The ENS is uniquely able to function without input from the CNS. We have demonstrated that enteric neurons
are born (undergo terminal mitosis) in a reproducible order in which early-born mature neurons coexist with
and innervate still-dividing precursors. Serotonergic and cholinergic neurons are born first, while neurons that
contain tyrosine hydroxylase (TH), g-aminobutyric acid (GABA), or calcitonin gene related peptide (CGRP) are
born later. This observation led us to frame the hypothesis that the activity of early-born neurons can, through
their neurotransmitters, 5-HT and/or acetylcholine (ACh), affect the development of later-born neurons.
Supporting of this idea, we showed that 5-HT, through 5-HT4 receptors, promotes development of TH-, GABA-,
and CGRP-containing neurons, that these phenotypes are deficient, and the ENS is hypoplastic when
tryptophan hydroxylase 2 (TPH2) is deleted and mice thus lack neuronal 5-HT. The late-born neurons are also
deficient and the ENS is hypoplastic in animals that carry an autism-associated human variant of the serotonin
transporter (SERT; SERT Ala56 or G56A), which is hyperfunctional and clears 5-HT from its receptors too
rapidly.
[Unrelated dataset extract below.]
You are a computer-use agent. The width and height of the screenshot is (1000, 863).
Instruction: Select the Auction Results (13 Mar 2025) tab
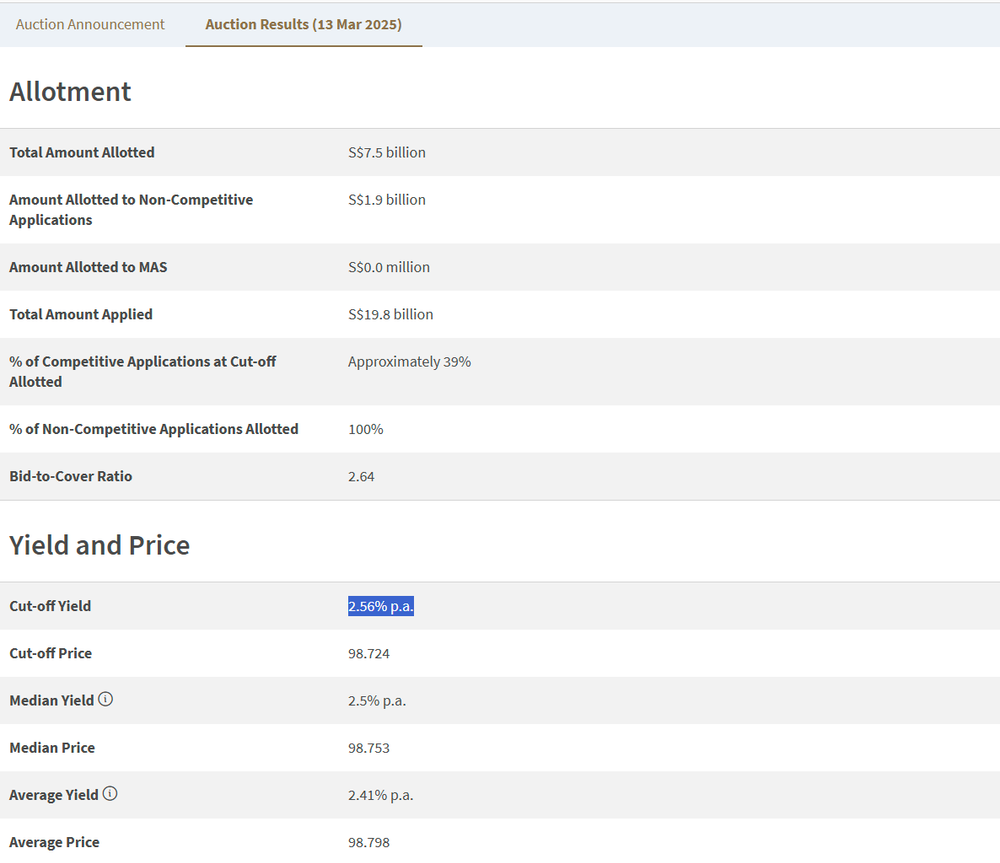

In contrast, mice that lack SERT (SERTKO) or which are exposed during development to a SERT
inhibitor have a hyperplastic ENS and excessive numbers of late-born neurons. Recent preliminary data,
obtained with mice that under- or overexpress the presynaptic choline transporter, suggest that ACh functions
like 5-HT. Because serotonergic and cholinergic neurons are thus essential for ENS development, defects in
their signaling during ontogeny lead, not only to ENS hypo-or hyperplasia, but to dysmotilities and abnormally
regulated mucosal growth that are readily demonstrated in adult animals. We thus postulate that the defects
that arise due to errant serotonergic or cholinergic signaling in ontogeny, possibly due to environmental
perturbations, contribute to dysmotility disorders in adults. Although TPH2-derived 5-HT is more important than
that from TPH1 in ENS formation under basal conditions, TPH1-derived 5-HT from “pre-enteric” sources,
(placenta, yolk sac, and maternal circulation) may be essential to support ENS neurogenesis prior to
development of serotonergic neurons. TPH1-derived 5-HT from mucosal enterochromaffin (EC) cells may also
disturb ENS neurogenesis and/or function if it reaches the neuronal compartment. We now plan to test 3
overarching hypotheses: (i) “Pre-enteric” TPH1-derived 5-HT is essential to support enteric neurogenesis
before serotonergic neurons develop. (ii) Mucosal SERT activity is essential to prevent 5-HT from overflowing
from the mucosa to disturb neurogenesis and/or neuronal function; insults that up- or downregulate SERT thus
cause abnormal ENS formation and adult function. (iii) Early-born enteric cholinergic neurons act on
muscarinic recep...

## Key facts

- **NIH application ID:** 10328928
- **Project number:** 5R01NS015547-39
- **Recipient organization:** COLUMBIA UNIVERSITY HEALTH SCIENCES
- **Principal Investigator:** MICHAEL D GERSHON
- **Activity code:** R01 (R01, R21, SBIR, etc.)
- **Funding institute:** NIH
- **Fiscal year:** 2022
- **Award amount:** $438,742
- **Award type:** 5
- **Project period:** 1979-12-01 → 2023-12-31

## Primary source

NIH RePORTER: https://reporter.nih.gov/project-details/10328928

## Citation

> US National Institutes of Health, RePORTER application 10328928, MICROENVIRONMENT IN ENTERIC NEURON DEVELOPMENT (5R01NS015547-39). Retrieved via AI Analytics 2026-05-23 from https://api.ai-analytics.org/grant/nih/10328928. Licensed CC0.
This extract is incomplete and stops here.